Les enjeux des élections municipales dans le Nord – Pas-de-Calais
En France, le monde politique est projeté vers les élections municipales de mars 2020. Outre les maires des communes, les présidents des intercommunalités, dont la puissante Métropole européenne de Lille, seront désignés. Plusieurs enjeux se télescopent dans les départements du Nord et du Pas-de-Calais : l’implantation du parti présidentiel d’Emmanuel Macron (LREM), l’enracinement du Rassemblement National (ex-Front National) de Marine Le Pen, et les derniers soubresauts ou non du Parti socialiste dans son ex-bastion historique.
Les vendredis 13 ne sont pas synonymes que de mauvaises nouvelles. La preuve en ce mois de décembre avec Martine Aubry, maire sortante à Lille, qui a pu se délecter d’un sondage IPSOS-Voix du Nord-France Bleu, la donnant largement en tête au premier tour des prochaines municipales avec 30% des voix.
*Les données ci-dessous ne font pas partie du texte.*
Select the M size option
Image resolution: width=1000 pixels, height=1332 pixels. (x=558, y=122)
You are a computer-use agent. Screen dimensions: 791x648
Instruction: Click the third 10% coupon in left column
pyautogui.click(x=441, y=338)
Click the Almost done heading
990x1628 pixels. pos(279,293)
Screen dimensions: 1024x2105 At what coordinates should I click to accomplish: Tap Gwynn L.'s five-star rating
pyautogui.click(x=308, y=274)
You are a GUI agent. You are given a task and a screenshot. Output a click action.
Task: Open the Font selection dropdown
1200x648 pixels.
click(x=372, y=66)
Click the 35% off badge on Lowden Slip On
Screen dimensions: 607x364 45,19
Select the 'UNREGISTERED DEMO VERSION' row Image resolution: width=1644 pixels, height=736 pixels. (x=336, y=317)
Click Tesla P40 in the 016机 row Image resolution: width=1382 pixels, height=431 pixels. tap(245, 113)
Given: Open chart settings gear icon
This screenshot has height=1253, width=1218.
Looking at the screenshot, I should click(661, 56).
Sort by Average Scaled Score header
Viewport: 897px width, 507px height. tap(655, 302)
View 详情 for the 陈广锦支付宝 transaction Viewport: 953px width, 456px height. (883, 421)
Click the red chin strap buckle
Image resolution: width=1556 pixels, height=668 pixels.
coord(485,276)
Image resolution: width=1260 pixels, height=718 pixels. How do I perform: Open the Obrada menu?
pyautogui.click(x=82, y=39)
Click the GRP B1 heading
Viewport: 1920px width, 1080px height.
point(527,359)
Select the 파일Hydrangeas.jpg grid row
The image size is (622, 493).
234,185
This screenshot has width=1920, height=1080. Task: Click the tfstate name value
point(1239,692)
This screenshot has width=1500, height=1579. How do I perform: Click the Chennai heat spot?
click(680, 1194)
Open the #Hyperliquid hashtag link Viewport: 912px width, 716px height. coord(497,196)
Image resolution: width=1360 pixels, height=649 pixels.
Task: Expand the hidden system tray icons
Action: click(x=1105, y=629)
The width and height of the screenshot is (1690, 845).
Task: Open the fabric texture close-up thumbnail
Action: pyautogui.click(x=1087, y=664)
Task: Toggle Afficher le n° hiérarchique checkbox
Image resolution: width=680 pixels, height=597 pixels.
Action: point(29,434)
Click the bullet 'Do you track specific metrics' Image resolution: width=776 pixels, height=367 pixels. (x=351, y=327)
De quoi remettre les points sur les I alors que depuis des mois, une petite musique semblait s’installer : Lille pourrait bien quitter le giron socialiste après quasiment cent années de gestion de gauche ininterrompue (seul René Gaifié, sous les couleurs gaullistes, a brisé cette hégémonie entre 1947 et 1955)… Une possibilité d’autant moins incongrue qu’à l’origine, Martine Aubry, qui avait annoncé ne pas vouloir dépasser les trois mandats – elle est élue depuis 2001 -, n’aurait donc pas dû se représenter devant les électeurs pour un quatrième round en 2020… Mais avait-t-elle vraiment le choix si le parti à la rose veut conserver Lille ? Tous ses dauphins putatifs sont hors-jeu : Pierre de Saintignon, fidèle compagnon de route et premier adjoint, est décédé en début d’année ; François Lamy, ex-ministre de la Ville, n’a pas réussi son parachutage à Lille (parlementaire issu de l’Essonne, au sud de Paris, il a tenté de se faire élire député dans le Nord en 2017, sans succès) ; Audrey Linkenheld, ex-députée battue en 2017 et proche de Martine Aubry, n’en a pas envie. Dans la catégorie socialiste d’envergure, il y aurait bien eu Patrick Kanner, lui tout à fait ouvert à cette opportunité. Mais Martine Aubry n’a pas supporté que cet ancien élu lillois – il a été son adjoint – accepte un poste de Ministre de la Ville, de la Jeunesse et des Sports sous François Hollande, président de la République de son propre camp… dont elle ne goûtait guère la politique. Résultat, entre défections plus ou moins forcées et inimitiés, la fille de Jacques Delors, l’ancien président de la Commission européenne, se retrouve obligée de croiser le fer alors qu’elle en avait peu envie, consciente du risque du combat de trop.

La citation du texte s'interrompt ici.